Memphis Mayor Willie W. Herenton will lay out his plan for Memphis City Schools in a 60-90 minute presentation on May 6 in City Council Chambers.

“I’m going to make the most important presentation in my entire public life,” he said, adding that it will be “major” and a detailed plan of action.

Already, he’s worked nonstop for 4-6 weeks on his presentation which is likely to feature a critique of the district, a report on the state of our schools, and specific recommendations for improving the district, including organizational structure, priorities, and strategies for turning the district around.

Experienced Opinions

While his presentation will focus on city schools, he’ll probably repeat his oft-stated contention that consolidation of the city and county districts only makes sense. “There is so much duplication that costs money, and schools and government need to be consolidated,” he said flatly.

About his proposals for the city school district, Mayor Herenton said it will be a “presentation on school reform based on 30 years of experience in schools.” “I’ll send special invitations to the school board, and we’ll even send cars to get them,” he said in April 3 comments to Leadership Memphis.

Despite a New York Times article to the contrary, support for the idea of Mayor Herenton as superintendent is growing both in the grassroots and business communities, largely on the basis that his passion for improving the city district and his track record as an educator offer hope for the kind of prominent leadership needed for major change at Memphis City Schools.

At Peace

According to political allies, Mayor Herenton hasn’t worked as hard or as enthusiastically on anything in city government since the “tiny towns” controversy a decade ago. In particular, the mayor is keenly aware that the presentation on city schools will be just as important as the ones he made in opposition to the incorporation of new towns inside Shelby County.

These days, Mayor Herenton seems more at peace and candid than at any time in recent years and is more reflective about his legacy. “I’m often described as arrogant and blunt,” he said, “but your skin has to be tough (in politics). I have had a purpose-driven life, because true leaders always have purpose.”

“When you know who you are and whose you are, you do things on the basis of purpose. Whatever leadership role you embrace, you need to embrace it with passion and a desire to make a difference. True leaders are committed to purpose and they pay a price, whatever it is, for taking a position.”


He emphasized that when he was superintendent of Memphis City Schools, it was the 10th largest in the U.S. (it’s the 21st today), and that schools alone are only part of the answers for students. “There have been 20 murders in the schools of Chicago and every day, there are shootings in high schools in ever major city,” he said. “The highest priority in my budget is public safety. This country locks up more people than any industrialized nation in the world, but we have to ask, when will we address the root causes – family deterioration, housing, a whole lot of things?”

Foreshadowing a point that may make its way into his presentation on schools, he said: “Government has grown too big, with a bloated bureaucracy that costs too much money. We’ve had an atmosphere of abundance and convenience that will change. These are tough times, and we have to make tough decisions. Government has to cut back.
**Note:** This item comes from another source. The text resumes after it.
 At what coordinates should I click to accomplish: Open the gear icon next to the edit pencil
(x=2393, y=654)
We need people to make the right decision, not just the popular decision.”

Reflecting on his legacy of public service, he said he hopes history will describe him as a leader. “I’ve had the two toughest public service jobs there are,” he said. “The biggest mistake I made was mishandling MLGW. I just messed it up. I didn’t manage it correctly. My greatest triumph was in defending Memphis against its ultimate destruction by tiny towns. Had we not prevented them, Memphis would not be where it is today.”

Personal Style

Drawing on comparisons between himself and University of Memphis basketball coach John Calipari, Mayor Herenton said he too has been criticized and targeted by the media. “Memphis is unique and different, and it accepts you conditionally,” he said. “We blame others for our unique problems. I didn’t fit into old Southern traditions. I was African-American, independent, and my place is wherever I want it to be. The South always has a place for you.
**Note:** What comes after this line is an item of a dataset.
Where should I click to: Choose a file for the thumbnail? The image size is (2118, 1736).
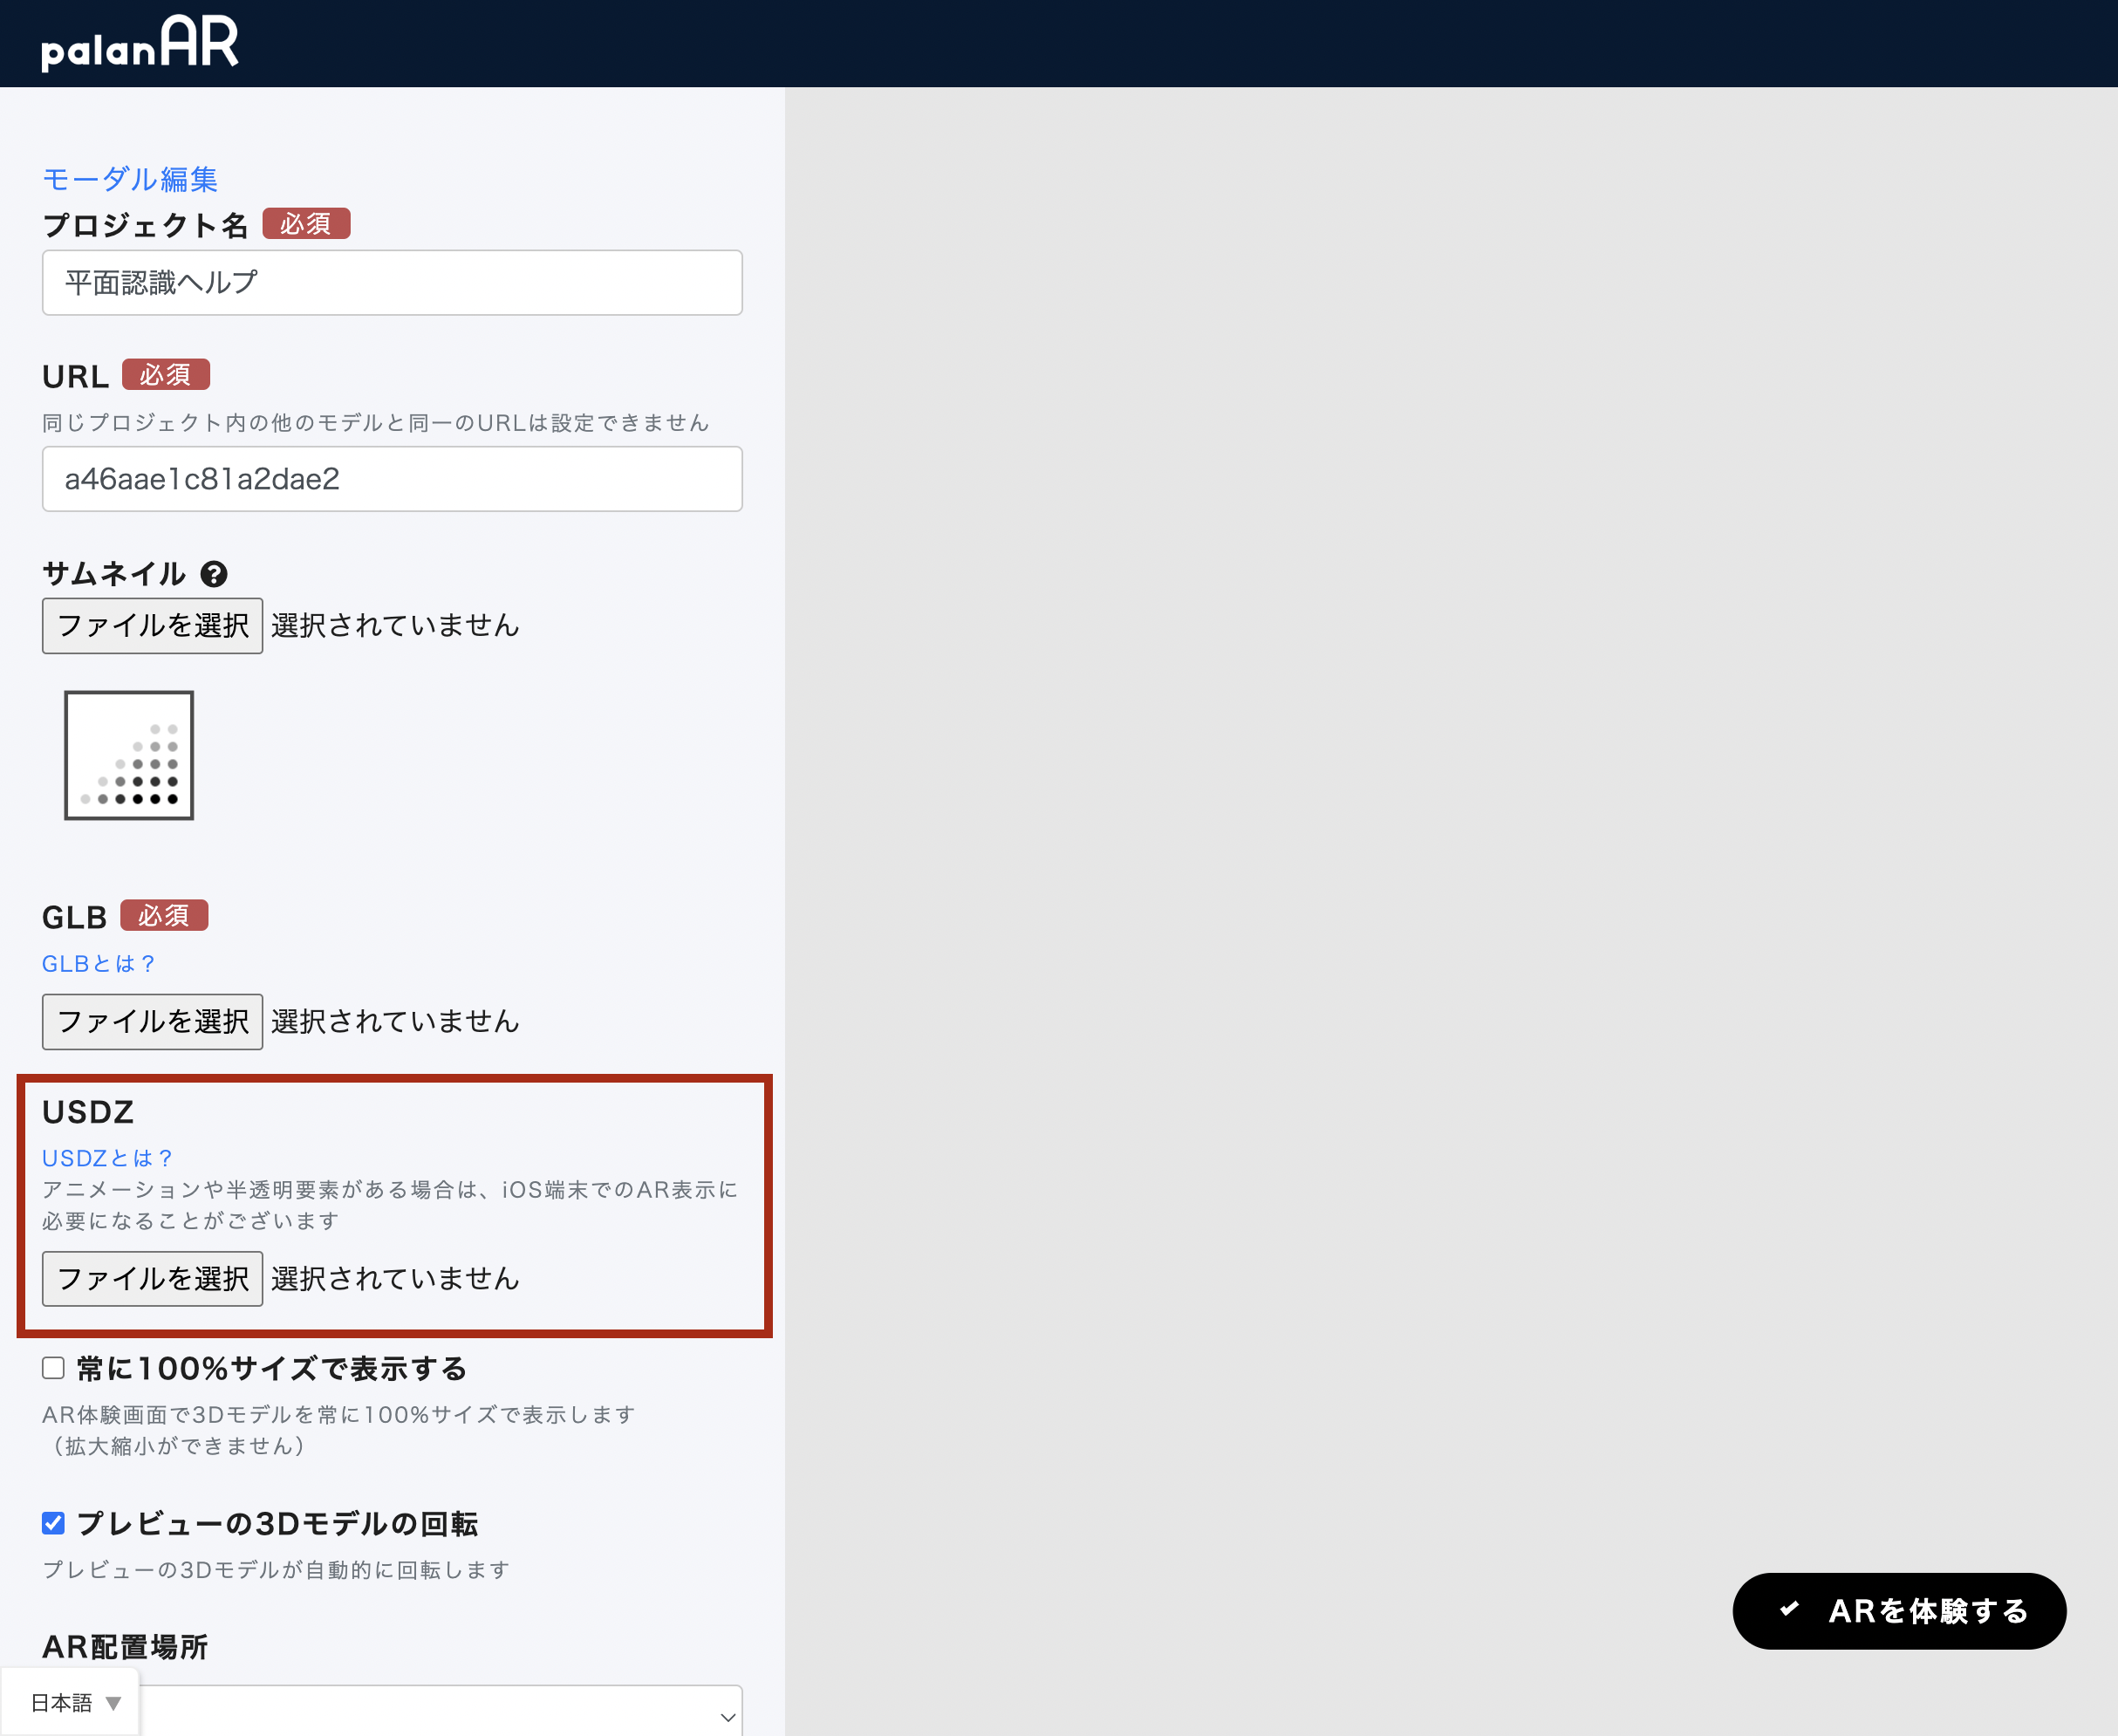(153, 626)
“Everything in Memphis is about race, and you have to have a real consciousness to navigate through it and move toward making Memphis a better place. There were expectations in the black community when I was elected that I would make every black businessman a millionaire. White people said Herenton won’t treat white people right. They thought I’d be the same as the white tradition. But I knew the culture, and I tried to be fair. My style might be a Harvard case study, maybe about what not to do, but my style was needed at the time. Either you love it or you don’t. I’m just a South Memphis guy. The next mayor won’t have the challenges I had”
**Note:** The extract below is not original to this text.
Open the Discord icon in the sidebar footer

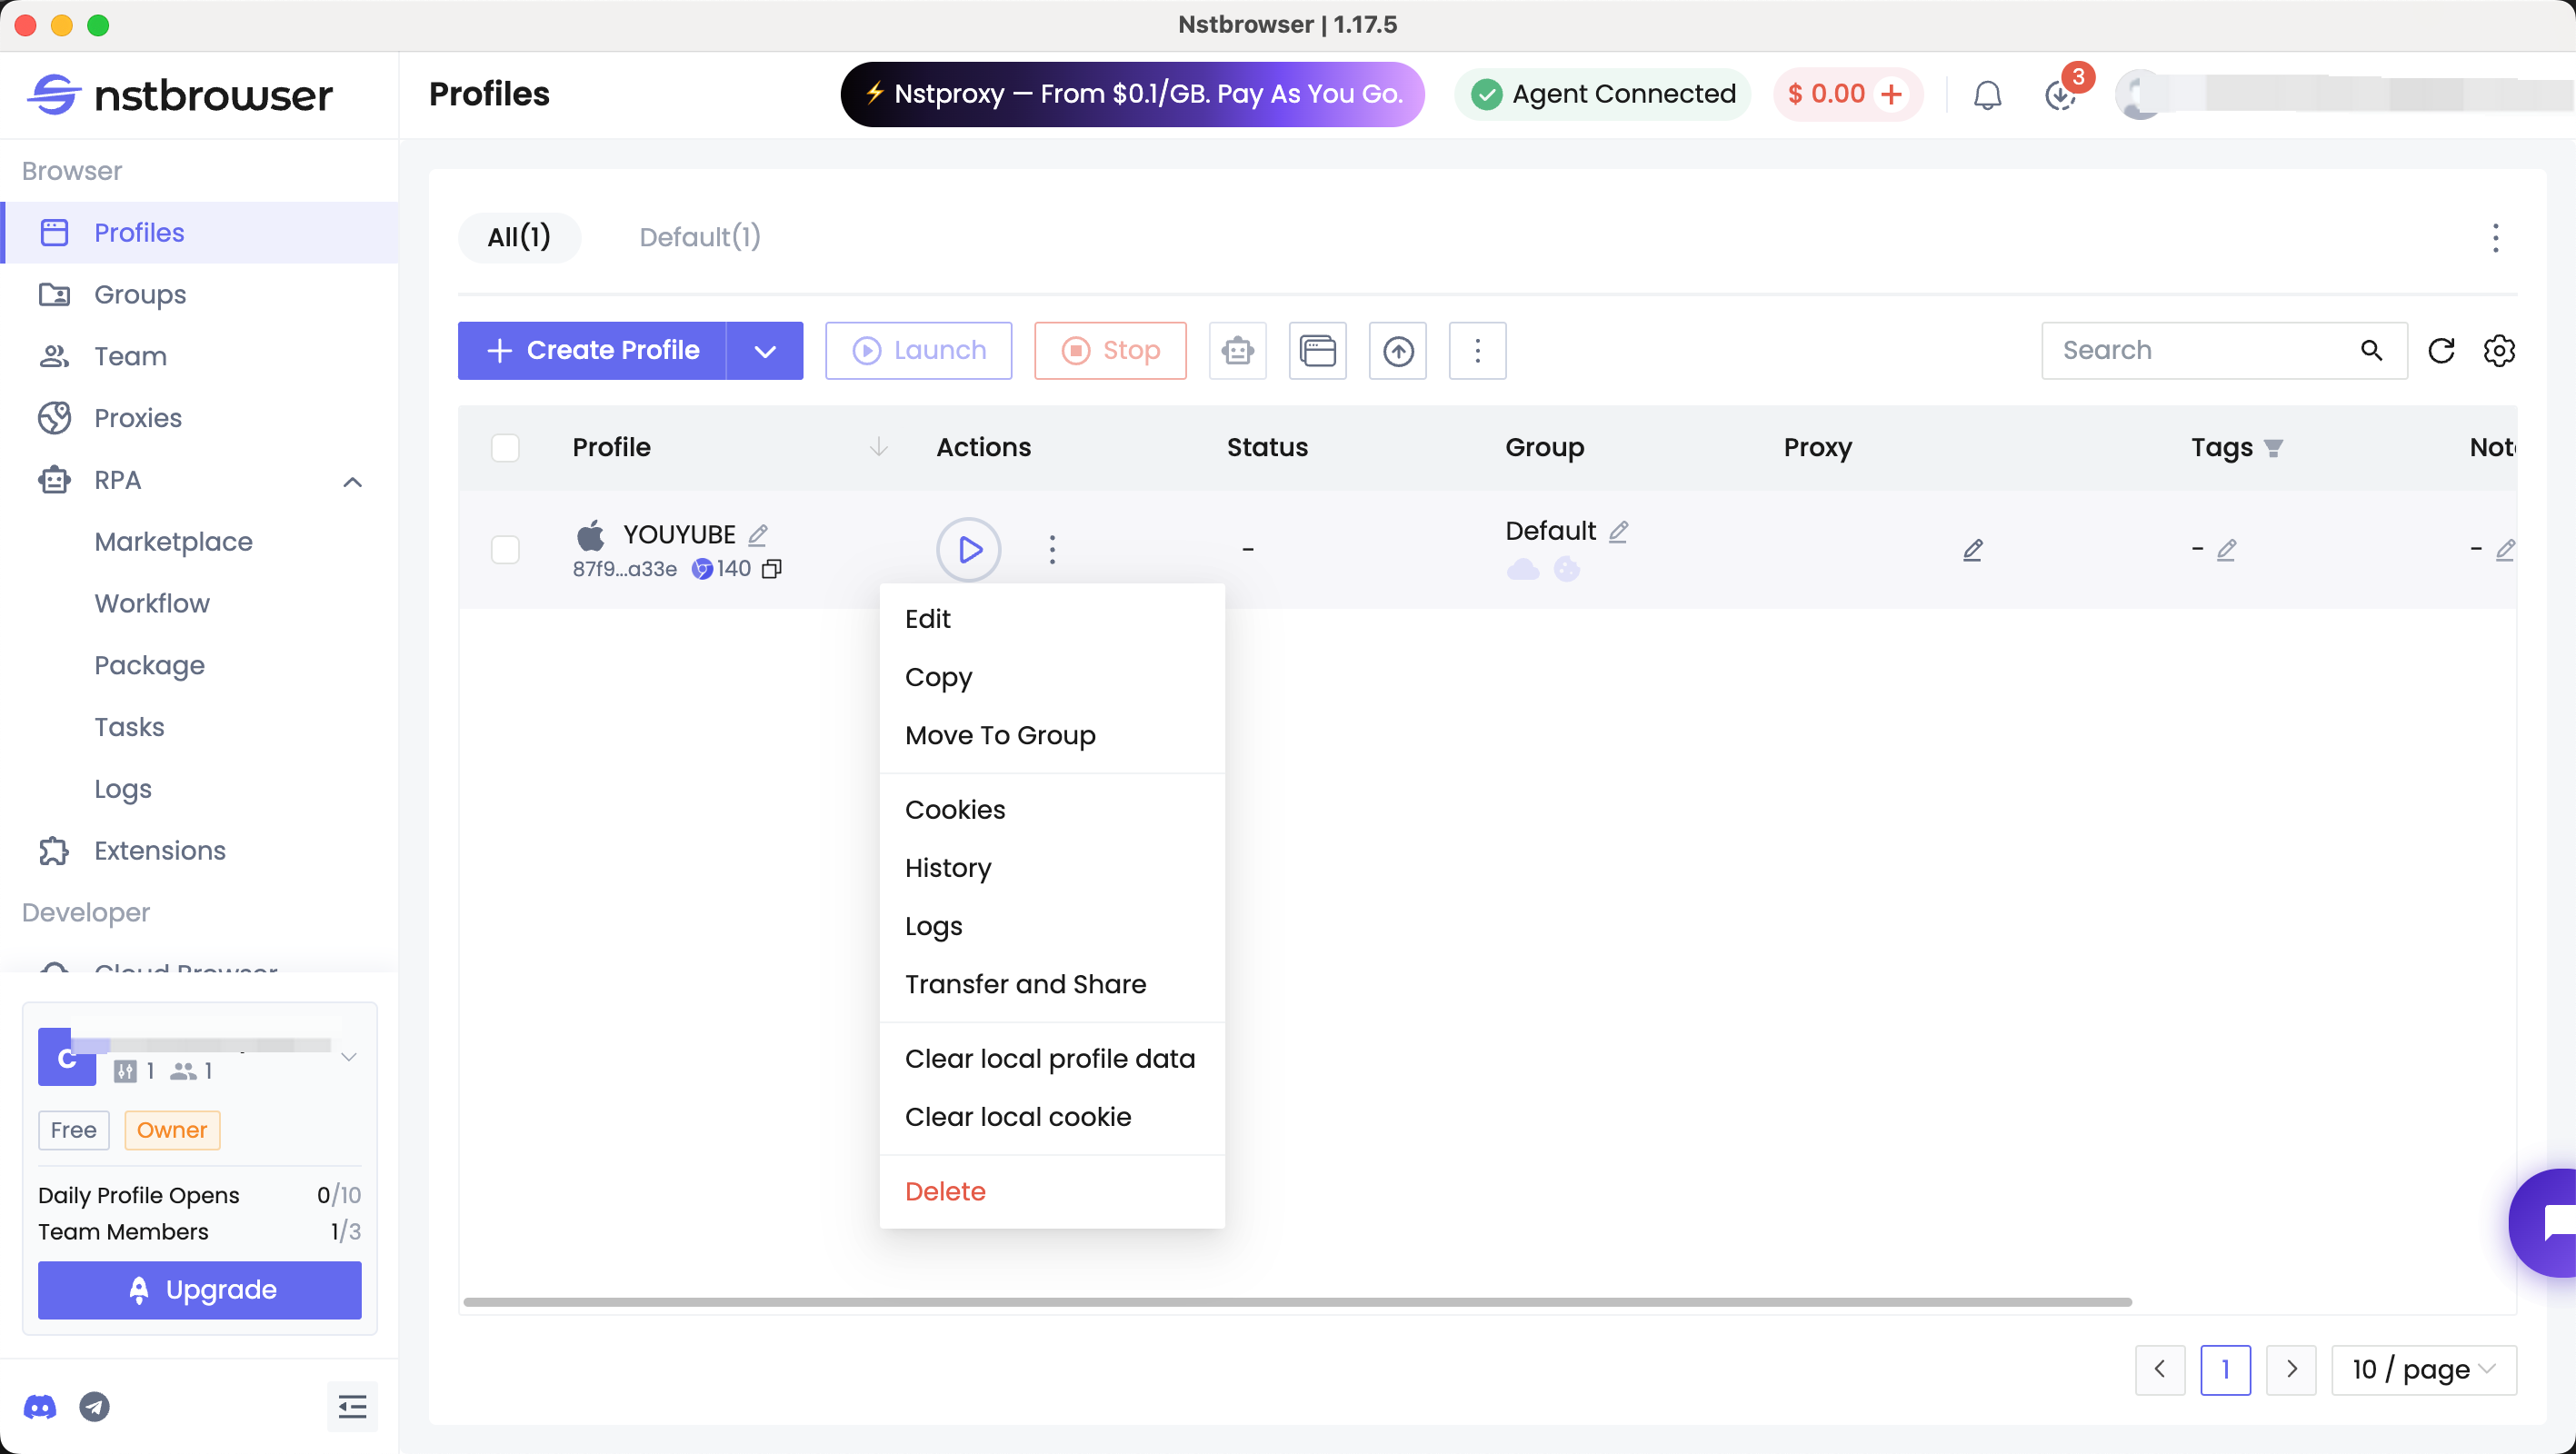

Despite the distinctive Memphis culture, Mayor Herenton strongly believes that things have changed for the better. “God placed me in a time and space where I could be part of a healing,” he said. “It’s working. When I was elected, I had 5-8 bodyguards, 24-hour security even at my house, threats were made, places where I was going to speak were checked ahead of time for bombs.”

The Tide Turns

Referring to the city that he often holds up as the ideal, he said Atlanta knew the inevitability of African-Americans taking power. “As a result, they embraced it, and Atlanta became a place of great progress. I knew that the tide started turning here when white families introduced their children to me as their mayor. It was gratifying, and I knew it (African-Americans in power) was gaining acceptance.”